### Action item
If a line in the data holds "label", copy that line out in full.

[Saved entries]
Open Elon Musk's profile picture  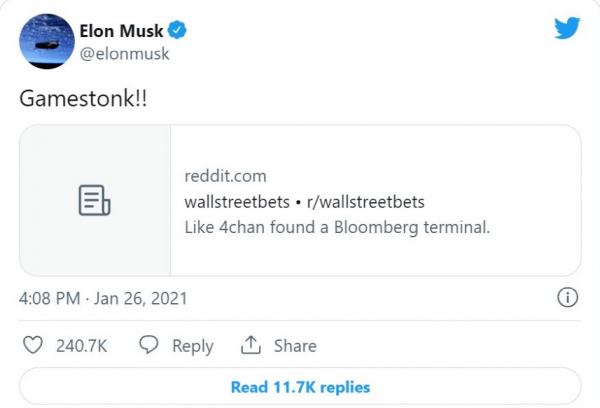point(41,42)
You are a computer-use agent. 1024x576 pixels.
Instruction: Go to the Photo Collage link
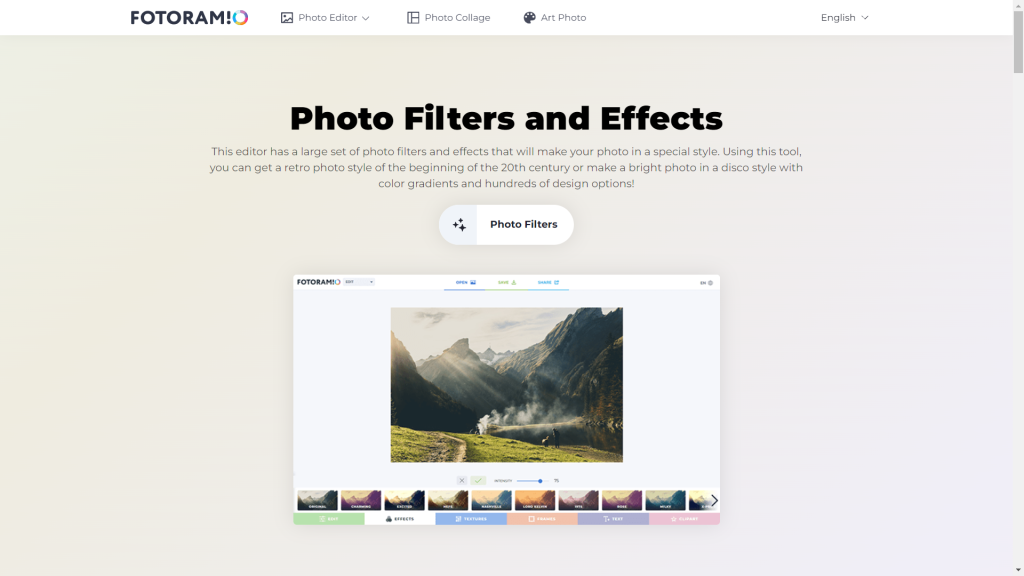[x=457, y=18]
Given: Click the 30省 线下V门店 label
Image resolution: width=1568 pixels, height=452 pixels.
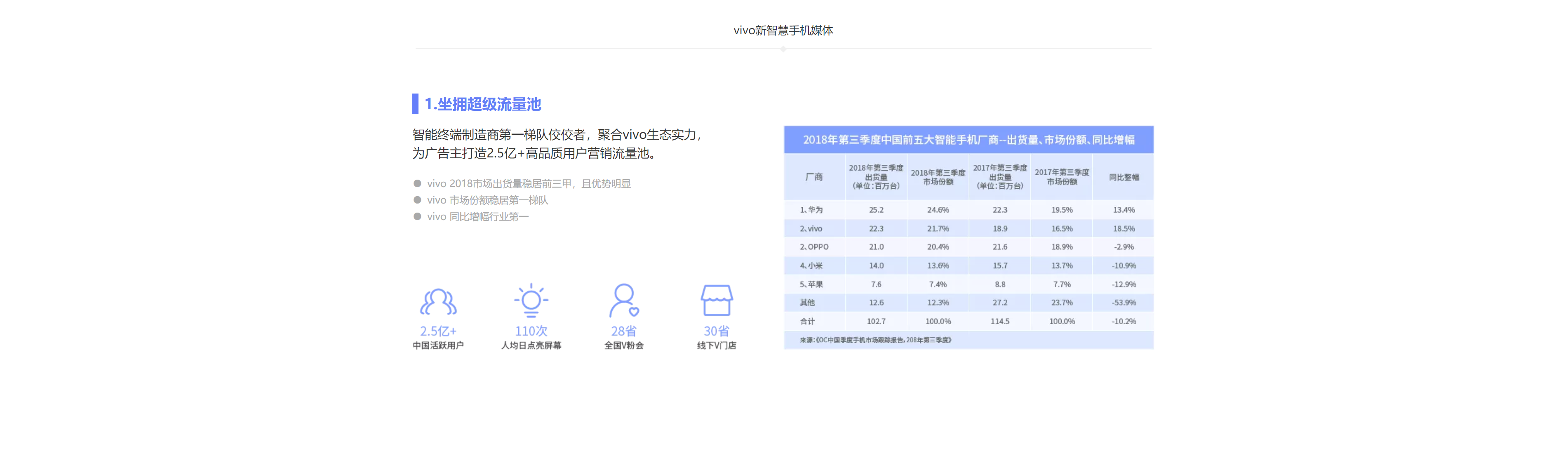Looking at the screenshot, I should tap(717, 338).
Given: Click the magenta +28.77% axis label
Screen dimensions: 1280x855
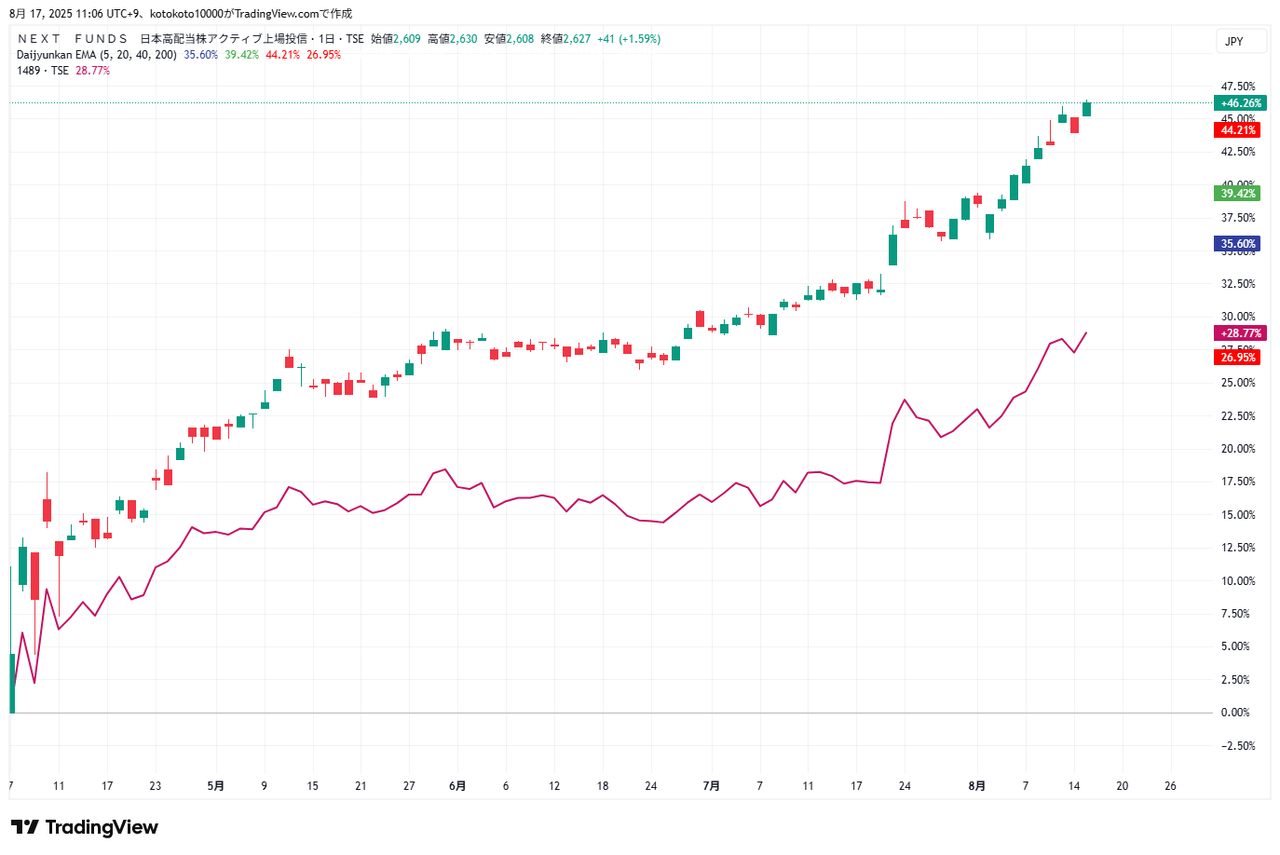Looking at the screenshot, I should tap(1238, 332).
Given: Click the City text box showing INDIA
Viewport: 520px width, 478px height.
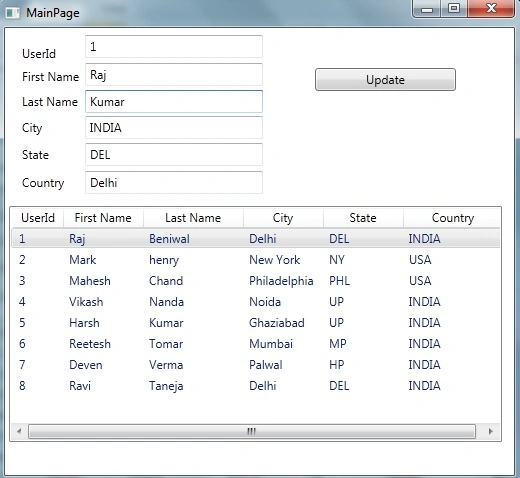Looking at the screenshot, I should click(174, 127).
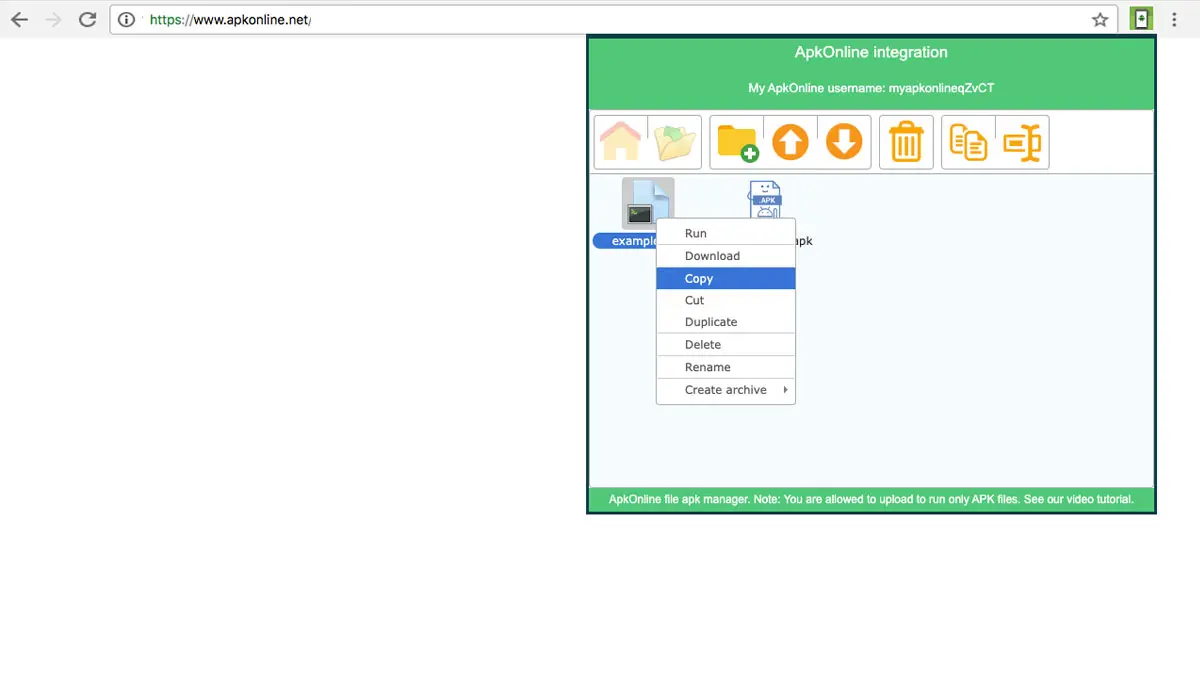The height and width of the screenshot is (700, 1200).
Task: Choose Rename from the context menu
Action: coord(708,367)
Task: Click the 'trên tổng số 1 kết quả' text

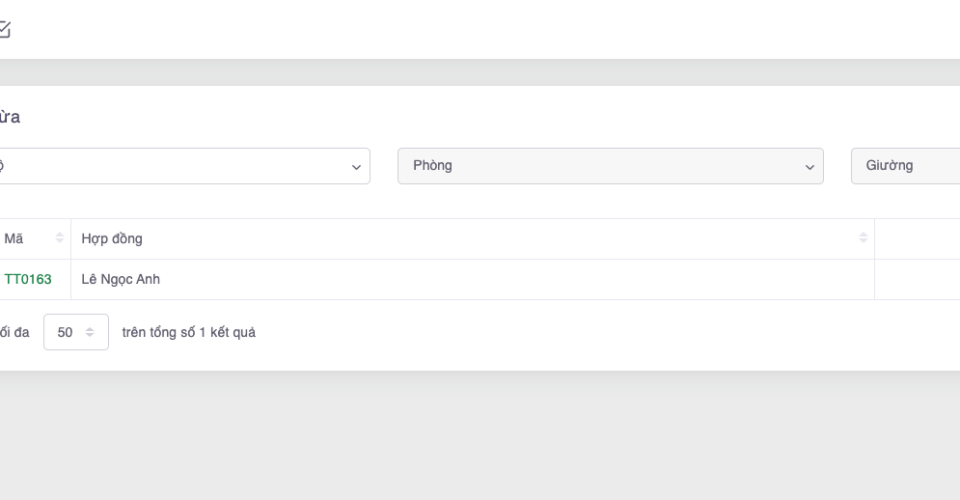Action: pyautogui.click(x=188, y=333)
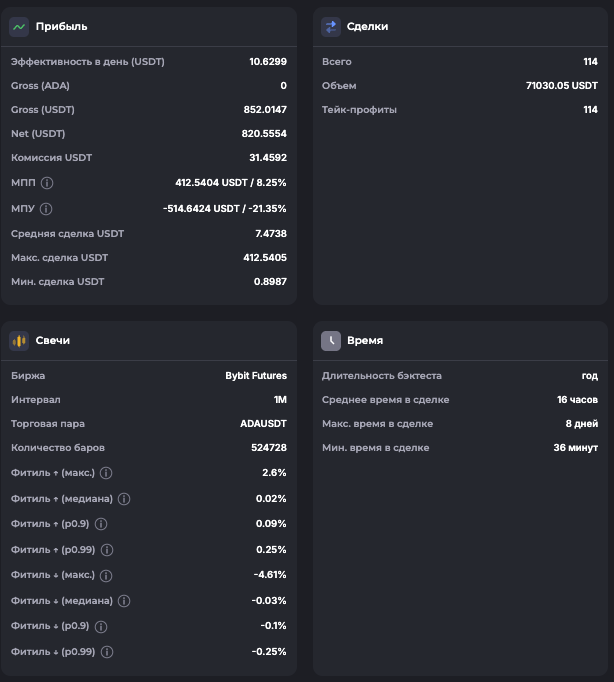Show info for Фитиль ↓ (макс.)
Screen dimensions: 614x682
[106, 576]
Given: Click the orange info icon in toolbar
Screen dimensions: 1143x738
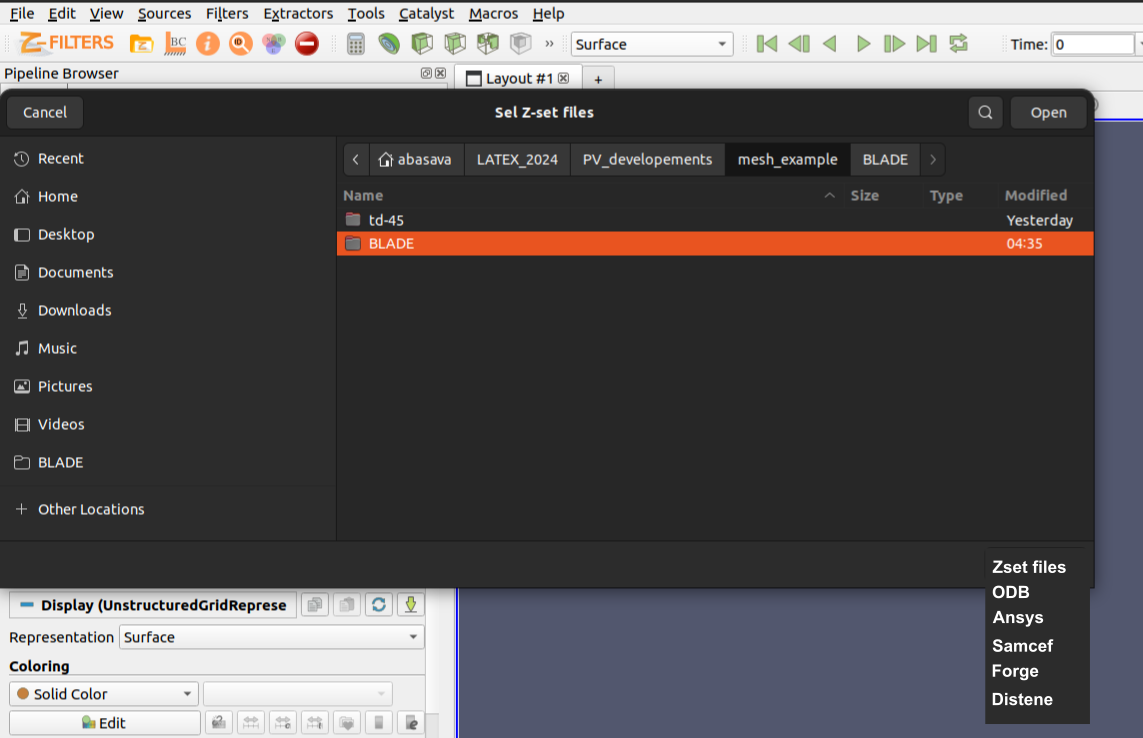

### Result of this exercise
Given: Click the 30省 线下V门店 label
Given: Click the magenta +28.77% axis label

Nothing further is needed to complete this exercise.